Lebih lanjut ihwal harta Irjen FS maka Penulis menyarankan ada baiknya publik untuk tidak suudzon terlebih dahulu. Dari analisa Penulis yang tinggal di wilayah kalangan mapan dan berada menjabarkan bahwa "semakin besar pendapatan seseorang maka semakin tinggi pengeluarannya".
Sebagai gambaran singkat, tak jarang para tetangga Penulis yang memiliki rumah megah, mobil mewah, serta beragam harta yang tidak luput dari indera penglihatan. Ada yang memang memamerkan kekayaannya, tetapi ada pula juga yang low profile. Toh itu kehendak mereka masing-masing.
Dari hitung-hitungan kasar saja kita bisa memprediksi betapa besaran pengeluaran mereka baik perbulan maupun pertahunnya. Sebut saja dari biaya hidup, tagihan listrik, tagihan air, biaya alat komunikasi, pajak bangunan, pajak kendaraan, belum lagi gaji PRT dan supir, serta lainnya. Lantas pertanyaan besarnya ialah bagaimana mereka bisa memenuhi kesemua itu? Benar bukan.
Dalam cakupan pertanyaan diatas maka secara logika tentu di awal orang akan menyusuri siapa sosok pemilik harta tersebut dan apa pangkat jabatan dan kedudukannya. Semisal, oh si A Direktur BUMN, oh si B Kepala Cabang Bank Swasta, oh si C Wirausahawan, dan sebagainya. Tetapi apakah itu dapat menjawab asal muasal harta kepemilikan seseorang? Tidak.
Diantara kelebihan panca indera penglihatan yang dimiliki manusia bahwa terdapat kekurangan yaitu hal-hal yang tidak bisa manusia awasi.
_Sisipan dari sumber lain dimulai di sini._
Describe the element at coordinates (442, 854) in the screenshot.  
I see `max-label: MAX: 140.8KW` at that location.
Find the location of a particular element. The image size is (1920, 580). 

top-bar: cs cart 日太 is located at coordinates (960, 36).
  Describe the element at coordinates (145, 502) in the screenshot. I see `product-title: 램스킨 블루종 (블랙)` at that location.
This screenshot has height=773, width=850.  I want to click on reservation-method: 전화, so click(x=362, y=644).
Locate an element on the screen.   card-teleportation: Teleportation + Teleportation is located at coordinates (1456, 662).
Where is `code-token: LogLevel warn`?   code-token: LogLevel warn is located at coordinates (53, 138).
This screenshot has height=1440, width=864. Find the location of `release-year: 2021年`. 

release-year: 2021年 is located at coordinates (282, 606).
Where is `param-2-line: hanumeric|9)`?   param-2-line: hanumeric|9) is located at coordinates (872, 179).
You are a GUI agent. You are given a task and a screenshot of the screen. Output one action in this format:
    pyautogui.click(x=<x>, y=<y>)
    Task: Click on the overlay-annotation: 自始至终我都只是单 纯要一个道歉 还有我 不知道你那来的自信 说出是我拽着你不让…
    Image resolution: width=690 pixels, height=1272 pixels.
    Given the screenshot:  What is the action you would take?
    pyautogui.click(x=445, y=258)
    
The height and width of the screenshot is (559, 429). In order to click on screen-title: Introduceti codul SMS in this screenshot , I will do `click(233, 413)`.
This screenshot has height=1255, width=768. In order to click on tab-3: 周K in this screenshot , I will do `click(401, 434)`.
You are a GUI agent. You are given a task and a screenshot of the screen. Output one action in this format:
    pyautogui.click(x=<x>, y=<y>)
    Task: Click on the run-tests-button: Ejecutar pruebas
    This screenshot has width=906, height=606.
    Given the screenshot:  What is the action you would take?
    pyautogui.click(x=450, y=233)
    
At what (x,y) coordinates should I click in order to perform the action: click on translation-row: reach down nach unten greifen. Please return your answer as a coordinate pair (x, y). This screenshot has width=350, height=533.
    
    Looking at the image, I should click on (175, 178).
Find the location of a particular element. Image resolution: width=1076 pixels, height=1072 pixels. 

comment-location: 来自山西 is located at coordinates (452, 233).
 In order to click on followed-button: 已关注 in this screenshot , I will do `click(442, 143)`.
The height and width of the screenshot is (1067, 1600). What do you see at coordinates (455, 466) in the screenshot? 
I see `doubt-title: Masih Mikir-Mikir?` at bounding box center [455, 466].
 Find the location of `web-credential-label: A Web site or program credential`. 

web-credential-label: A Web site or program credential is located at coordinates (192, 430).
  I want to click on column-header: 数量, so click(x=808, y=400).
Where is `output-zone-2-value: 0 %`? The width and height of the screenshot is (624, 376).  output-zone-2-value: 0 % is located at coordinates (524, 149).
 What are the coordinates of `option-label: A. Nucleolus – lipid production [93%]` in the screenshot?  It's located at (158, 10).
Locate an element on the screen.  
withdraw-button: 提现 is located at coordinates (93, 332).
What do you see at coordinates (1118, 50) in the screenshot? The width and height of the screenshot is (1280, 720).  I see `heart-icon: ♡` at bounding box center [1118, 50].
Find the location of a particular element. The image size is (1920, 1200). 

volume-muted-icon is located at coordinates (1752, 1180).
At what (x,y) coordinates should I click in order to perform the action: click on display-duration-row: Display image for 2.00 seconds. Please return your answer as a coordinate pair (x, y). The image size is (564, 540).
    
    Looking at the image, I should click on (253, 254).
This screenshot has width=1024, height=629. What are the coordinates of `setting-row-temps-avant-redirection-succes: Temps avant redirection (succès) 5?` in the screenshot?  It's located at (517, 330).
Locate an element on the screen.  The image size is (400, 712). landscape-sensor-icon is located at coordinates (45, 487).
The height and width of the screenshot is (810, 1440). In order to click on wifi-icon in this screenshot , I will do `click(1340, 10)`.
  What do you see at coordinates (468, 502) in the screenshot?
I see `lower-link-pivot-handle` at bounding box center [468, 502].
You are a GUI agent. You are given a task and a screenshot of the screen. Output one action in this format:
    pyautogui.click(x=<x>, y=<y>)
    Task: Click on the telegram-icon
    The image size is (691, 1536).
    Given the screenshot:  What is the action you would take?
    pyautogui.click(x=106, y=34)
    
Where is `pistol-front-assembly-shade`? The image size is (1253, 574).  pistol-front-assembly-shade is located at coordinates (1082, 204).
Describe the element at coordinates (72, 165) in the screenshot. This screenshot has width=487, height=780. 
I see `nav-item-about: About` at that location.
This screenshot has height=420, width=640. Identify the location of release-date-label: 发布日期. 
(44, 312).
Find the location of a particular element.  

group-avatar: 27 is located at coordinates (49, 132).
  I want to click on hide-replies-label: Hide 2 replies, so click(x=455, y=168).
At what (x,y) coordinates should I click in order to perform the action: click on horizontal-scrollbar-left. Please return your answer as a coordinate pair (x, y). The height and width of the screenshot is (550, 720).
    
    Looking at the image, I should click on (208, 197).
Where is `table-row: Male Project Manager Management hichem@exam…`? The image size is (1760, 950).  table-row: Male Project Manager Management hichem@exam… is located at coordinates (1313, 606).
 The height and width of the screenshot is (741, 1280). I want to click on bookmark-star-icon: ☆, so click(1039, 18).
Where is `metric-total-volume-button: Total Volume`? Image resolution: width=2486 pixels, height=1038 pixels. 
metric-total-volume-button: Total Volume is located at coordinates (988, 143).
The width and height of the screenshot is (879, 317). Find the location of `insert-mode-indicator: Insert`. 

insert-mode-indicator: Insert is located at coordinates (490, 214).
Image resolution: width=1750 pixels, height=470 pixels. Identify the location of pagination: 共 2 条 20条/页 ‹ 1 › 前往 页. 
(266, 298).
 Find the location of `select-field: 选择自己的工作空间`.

Menyangkut besaran harta toh sangat memungkinkan ada sumber-sumber pendapatan yang lain yang tidak kita ketahui. Semisalkan saja, harta warisan, aset berupa bentuk usaha, sewa kontrakan, indekost, dan banyak macamnya yang menjadikannya pendapatan seseorang semakin besar.
Lalu dari ketidaktahuan itu apakah publik dapat menerima semua penjelasan harta kekayaan itu berasal. Seandainya dalam beberapa waktu kedepan lembaran LHKPN Irjen FS telah telah terbit dan dapat diakses maka bola panas harta kekayaan itu akan beku dan mencair? Atau mungkin ada gebrakan dimana ada penelusuran besar-besaran harta para perwira dan pejabat? Mungkin hanya mimpi di siang bolong.
Penulis melihat kiranya akan sulit untuk membuat puas semua pihak menyangkut asal usul harta ini. Terlebih kondisi dimana bentuk pengawasan di Indonesia menurut Penulis amatlah kurang. Sejatinya dengan pengawasan yang ada saja untuk mencegah beragam rupa tindak korupsi masih membuat negeri ini lebih sering kecolongan. Entah salahnya dimana.
Pada akhirnya Penulis sebagai pribadi ketimbang memusingkan segala semua itu selalu berkata bahwa "semua harta manusia itu tidak akan ditimbun bersamanya ke liang kubur", toh hanya nikmat sesaat. Kelak dihadapan Allah Swt. bahwa yang membedakan antara manusia yang satu dengan manusia yang lain ialah amal baik dan amal buruknya.
Demikian artikel Penulis. Mohon maaf bilamana ada kekurangan dikarenakan kekurangan milik Penulis pribadi. Terima kasih.